• [What to produce] Each line of the data has to be retyped exactly as it is.

• [Data to examine]
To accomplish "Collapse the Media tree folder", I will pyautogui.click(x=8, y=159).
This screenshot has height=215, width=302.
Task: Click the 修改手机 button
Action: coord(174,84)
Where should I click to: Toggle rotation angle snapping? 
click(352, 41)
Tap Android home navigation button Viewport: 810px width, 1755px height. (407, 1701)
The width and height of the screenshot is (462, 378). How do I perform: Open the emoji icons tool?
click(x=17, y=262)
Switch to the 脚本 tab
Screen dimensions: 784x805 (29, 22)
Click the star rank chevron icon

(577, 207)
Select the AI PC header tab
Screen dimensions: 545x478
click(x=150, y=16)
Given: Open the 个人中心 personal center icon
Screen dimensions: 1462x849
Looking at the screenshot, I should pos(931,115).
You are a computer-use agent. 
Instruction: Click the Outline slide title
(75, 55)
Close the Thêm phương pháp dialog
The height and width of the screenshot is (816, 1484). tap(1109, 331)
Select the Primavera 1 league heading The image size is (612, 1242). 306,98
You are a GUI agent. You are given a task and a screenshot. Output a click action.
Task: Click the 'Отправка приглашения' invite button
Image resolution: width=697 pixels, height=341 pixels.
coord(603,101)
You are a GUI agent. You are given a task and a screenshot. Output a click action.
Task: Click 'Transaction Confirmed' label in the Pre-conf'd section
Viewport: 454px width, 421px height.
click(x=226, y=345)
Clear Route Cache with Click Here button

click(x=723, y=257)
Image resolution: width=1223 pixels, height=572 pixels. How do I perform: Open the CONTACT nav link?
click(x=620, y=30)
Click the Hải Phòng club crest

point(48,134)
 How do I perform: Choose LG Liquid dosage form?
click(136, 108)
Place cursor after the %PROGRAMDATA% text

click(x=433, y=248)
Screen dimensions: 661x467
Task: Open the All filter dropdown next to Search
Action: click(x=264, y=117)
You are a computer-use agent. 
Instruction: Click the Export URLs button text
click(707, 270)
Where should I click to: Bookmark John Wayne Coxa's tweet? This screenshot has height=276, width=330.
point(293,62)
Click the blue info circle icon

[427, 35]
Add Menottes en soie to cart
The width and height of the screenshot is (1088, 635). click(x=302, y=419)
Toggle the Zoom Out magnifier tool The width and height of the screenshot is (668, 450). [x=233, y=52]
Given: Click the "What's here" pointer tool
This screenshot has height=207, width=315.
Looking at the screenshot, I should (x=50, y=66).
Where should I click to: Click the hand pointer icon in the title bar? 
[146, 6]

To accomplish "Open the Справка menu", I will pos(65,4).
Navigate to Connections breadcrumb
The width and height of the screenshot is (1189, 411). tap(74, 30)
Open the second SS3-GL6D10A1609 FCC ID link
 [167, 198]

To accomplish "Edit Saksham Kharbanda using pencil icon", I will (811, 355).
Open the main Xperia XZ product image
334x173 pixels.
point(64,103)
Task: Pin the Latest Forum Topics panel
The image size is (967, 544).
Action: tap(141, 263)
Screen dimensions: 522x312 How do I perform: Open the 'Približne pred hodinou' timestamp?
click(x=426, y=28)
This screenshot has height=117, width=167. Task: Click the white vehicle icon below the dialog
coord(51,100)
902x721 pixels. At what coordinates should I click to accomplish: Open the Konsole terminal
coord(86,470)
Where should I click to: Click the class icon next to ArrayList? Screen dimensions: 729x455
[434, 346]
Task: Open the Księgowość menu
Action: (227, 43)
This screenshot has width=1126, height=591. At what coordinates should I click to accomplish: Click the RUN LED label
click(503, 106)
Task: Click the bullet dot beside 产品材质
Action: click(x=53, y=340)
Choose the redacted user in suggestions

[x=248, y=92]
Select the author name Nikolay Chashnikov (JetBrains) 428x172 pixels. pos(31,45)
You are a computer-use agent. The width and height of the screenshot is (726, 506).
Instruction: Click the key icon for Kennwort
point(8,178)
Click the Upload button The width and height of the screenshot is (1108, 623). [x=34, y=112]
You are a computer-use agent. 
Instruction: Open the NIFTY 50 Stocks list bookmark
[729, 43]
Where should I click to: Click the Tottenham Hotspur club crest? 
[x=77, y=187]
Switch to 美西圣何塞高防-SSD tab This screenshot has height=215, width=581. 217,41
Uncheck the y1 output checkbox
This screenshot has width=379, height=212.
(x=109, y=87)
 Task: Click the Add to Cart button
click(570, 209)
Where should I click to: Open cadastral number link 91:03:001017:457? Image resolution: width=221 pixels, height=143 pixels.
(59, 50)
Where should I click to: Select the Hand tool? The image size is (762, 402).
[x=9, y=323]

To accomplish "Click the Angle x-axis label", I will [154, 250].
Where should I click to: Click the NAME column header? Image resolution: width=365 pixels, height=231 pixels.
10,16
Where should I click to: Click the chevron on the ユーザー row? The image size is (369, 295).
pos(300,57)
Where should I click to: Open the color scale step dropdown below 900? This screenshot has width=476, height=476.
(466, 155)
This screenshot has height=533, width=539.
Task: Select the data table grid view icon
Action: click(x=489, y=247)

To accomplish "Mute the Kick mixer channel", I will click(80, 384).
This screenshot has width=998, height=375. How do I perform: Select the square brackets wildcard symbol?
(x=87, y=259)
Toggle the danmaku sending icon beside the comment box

• [Task response]
To accomplish "Collapse the Media tree folder", I will pyautogui.click(x=8, y=159).
This screenshot has height=215, width=302.
Task: Click the 修改手机 button
Action: coord(174,84)
Where should I click to: Toggle rotation angle snapping? 
click(352, 41)
Tap Android home navigation button Viewport: 810px width, 1755px height. (407, 1701)
The width and height of the screenshot is (462, 378). How do I perform: Open the emoji icons tool?
click(x=17, y=262)
Switch to the 脚本 tab
Screen dimensions: 784x805 (29, 22)
Click the star rank chevron icon

(577, 207)
Select the AI PC header tab
Screen dimensions: 545x478
click(x=150, y=16)
Given: Open the 个人中心 personal center icon
Screen dimensions: 1462x849
Looking at the screenshot, I should pos(931,115).
You are a computer-use agent. 
Instruction: Click the Outline slide title
(75, 55)
Close the Thêm phương pháp dialog
The height and width of the screenshot is (816, 1484). tap(1109, 331)
Select the Primavera 1 league heading The image size is (612, 1242). 306,98
You are a GUI agent. You are given a task and a screenshot. Output a click action.
Task: Click the 'Отправка приглашения' invite button
Image resolution: width=697 pixels, height=341 pixels.
coord(603,101)
You are a GUI agent. You are given a task and a screenshot. Output a click action.
Task: Click 'Transaction Confirmed' label in the Pre-conf'd section
Viewport: 454px width, 421px height.
click(x=226, y=345)
Clear Route Cache with Click Here button

click(x=723, y=257)
Image resolution: width=1223 pixels, height=572 pixels. How do I perform: Open the CONTACT nav link?
click(x=620, y=30)
Click the Hải Phòng club crest

point(48,134)
 How do I perform: Choose LG Liquid dosage form?
click(136, 108)
Place cursor after the %PROGRAMDATA% text

click(x=433, y=248)
Screen dimensions: 661x467
Task: Open the All filter dropdown next to Search
Action: click(x=264, y=117)
You are a computer-use agent. 
Instruction: Click the Export URLs button text
click(707, 270)
Where should I click to: Bookmark John Wayne Coxa's tweet? This screenshot has height=276, width=330.
point(293,62)
Click the blue info circle icon

[427, 35]
Add Menottes en soie to cart
The width and height of the screenshot is (1088, 635). click(x=302, y=419)
Toggle the Zoom Out magnifier tool The width and height of the screenshot is (668, 450). [x=233, y=52]
Given: Click the "What's here" pointer tool
This screenshot has height=207, width=315.
Looking at the screenshot, I should (x=50, y=66).
Where should I click to: Click the hand pointer icon in the title bar? 
[146, 6]

To accomplish "Open the Справка menu", I will pos(65,4).
Navigate to Connections breadcrumb
The width and height of the screenshot is (1189, 411). tap(74, 30)
Open the second SS3-GL6D10A1609 FCC ID link
 [167, 198]

To accomplish "Edit Saksham Kharbanda using pencil icon", I will (811, 355).
Open the main Xperia XZ product image
334x173 pixels.
point(64,103)
Task: Pin the Latest Forum Topics panel
The image size is (967, 544).
Action: tap(141, 263)
Screen dimensions: 522x312 How do I perform: Open the 'Približne pred hodinou' timestamp?
click(x=426, y=28)
This screenshot has height=117, width=167. Task: Click the white vehicle icon below the dialog
coord(51,100)
902x721 pixels. At what coordinates should I click to accomplish: Open the Konsole terminal
coord(86,470)
Where should I click to: Click the class icon next to ArrayList? Screen dimensions: 729x455
[434, 346]
Task: Open the Księgowość menu
Action: (227, 43)
This screenshot has width=1126, height=591. At what coordinates should I click to accomplish: Click the RUN LED label
click(503, 106)
Task: Click the bullet dot beside 产品材质
Action: click(x=53, y=340)
Choose the redacted user in suggestions

[x=248, y=92]
Select the author name Nikolay Chashnikov (JetBrains) 428x172 pixels. pos(31,45)
You are a computer-use agent. The width and height of the screenshot is (726, 506).
Instruction: Click the key icon for Kennwort
point(8,178)
Click the Upload button The width and height of the screenshot is (1108, 623). [x=34, y=112]
You are a computer-use agent. 
Instruction: Open the NIFTY 50 Stocks list bookmark
[729, 43]
Where should I click to: Click the Tottenham Hotspur club crest? 
[x=77, y=187]
Switch to 美西圣何塞高防-SSD tab This screenshot has height=215, width=581. 217,41
Uncheck the y1 output checkbox
This screenshot has width=379, height=212.
(x=109, y=87)
 Task: Click the Add to Cart button
click(570, 209)
Where should I click to: Open cadastral number link 91:03:001017:457? Image resolution: width=221 pixels, height=143 pixels.
(59, 50)
Where should I click to: Select the Hand tool? The image size is (762, 402).
[x=9, y=323]

To accomplish "Click the Angle x-axis label", I will [154, 250].
Where should I click to: Click the NAME column header? Image resolution: width=365 pixels, height=231 pixels.
10,16
Where should I click to: Click the chevron on the ユーザー row? The image size is (369, 295).
pos(300,57)
Where should I click to: Open the color scale step dropdown below 900? This screenshot has width=476, height=476.
(466, 155)
This screenshot has height=533, width=539.
Task: Select the data table grid view icon
Action: click(x=489, y=247)

To accomplish "Mute the Kick mixer channel", I will click(80, 384).
This screenshot has width=998, height=375. How do I perform: Select the square brackets wildcard symbol?
(x=87, y=259)
Toggle the danmaku sending icon beside the comment box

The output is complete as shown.